The man who did most of the telling in Jersey City was a tall, lean Irish-American named Frank Hague. He put together what students of the subject consider the ultimate political machine. Unlike other bosses, Hague refused to make nice with Hudson County's Protestant powers. He forced the railroads to pay millions in city taxes they had avoided for decades with the help of the Republican Party. This was no small accomplishment: the Pennsylvania and other lines owned 25 percent of Jersey City's property.
Hague also involved himself in labor disputes. Before he took office, thugs hired by the corporations often beat and shot striking workers on Jersey City's streets. Hague vowed to put an end to this practice. He forced the corporations to arbitrate the disputes (and served as an arbitrator himself). The workers usually won these bloodless arguments. And he confounded the Protestants by cleaning up downtown Jersey City. Hague closed brothels and dance halls where prostitutes picked up customers and reformed the Police Department, which had become all but indifferent to enforcing the law when payoffs were forthcoming. Hague was not a model of ethical perfection in other ways, but no one in Jersey City worried about that.
Davey Fleming [my grandfather] used to say that Hague - "the Big Fellow" - had the nerve of a burglar going up the outside of a New York skyscraper.
My father [Teddy Fleming], who had won a lieutenant's commission during the Battle of the Argonne, also liked Hague's hardball style. Teddy Fleming also made sure that at least 90 percent of the Sixth Ward voted the straight Democratic ticket on Election Day. That was the expected percentage in all 12 Jersey City wards.
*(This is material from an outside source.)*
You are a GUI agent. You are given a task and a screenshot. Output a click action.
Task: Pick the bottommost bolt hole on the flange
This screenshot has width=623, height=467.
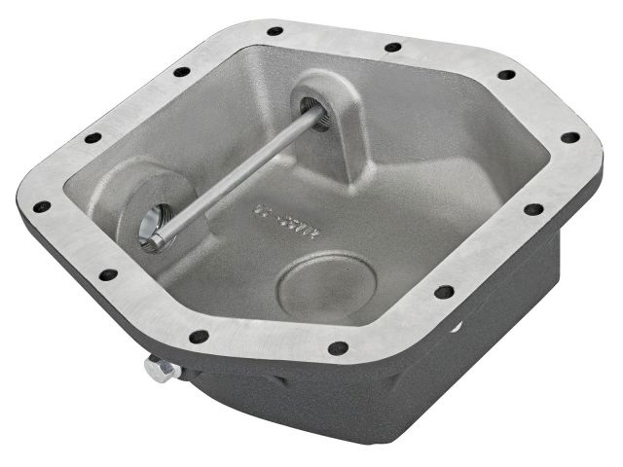[338, 347]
This Irish-American-led political juggernaut elected Democratic governors and senators and soon had a lot to say about judges, district attorneys and numerous other officials in the rest of New Jersey.
In 1940, President Franklin D. Roosevelt decided to run for a third term against the wishes of the Democratic Party. Roosevelt went to Mayor Hague, who was vice chairman of the Democratic National Committee, and Hague's close friend, Mayor Ed Kelly of Chicago, and let them handle the nominating convention.
In Albany, Boston, Buffalo, Chicago, Jersey City, Kansas City, New York and Pittsburgh, which is by no means a complete list, tens of thousands of Irish-Americans found a way out of the slums thanks to their political machines. (A term no Jersey City Irish-American ever used - it was always "the Organization.") The grandsons and granddaughters of these policemen, firemen, court officers and other state and municipal jobholders armed themselves with college and law degrees and got somewhere in the larger American world.
What does all this mean on St. Patrick's Day?
Gradually, as I turned into an historian to understand the world in which I grew up, I realized we Irish-Americans have our own story to tell - a very different story from the Irish in Ireland. It's a story with plenty of troubles and not a little heartbreak. But threaded through it is the triumph of a defeated people who used America's freedom to win their share of pride and prosperity.
On St. Patrick's Day, that's worth a come all ye or two. But I hope we never forget the importance of Election Day.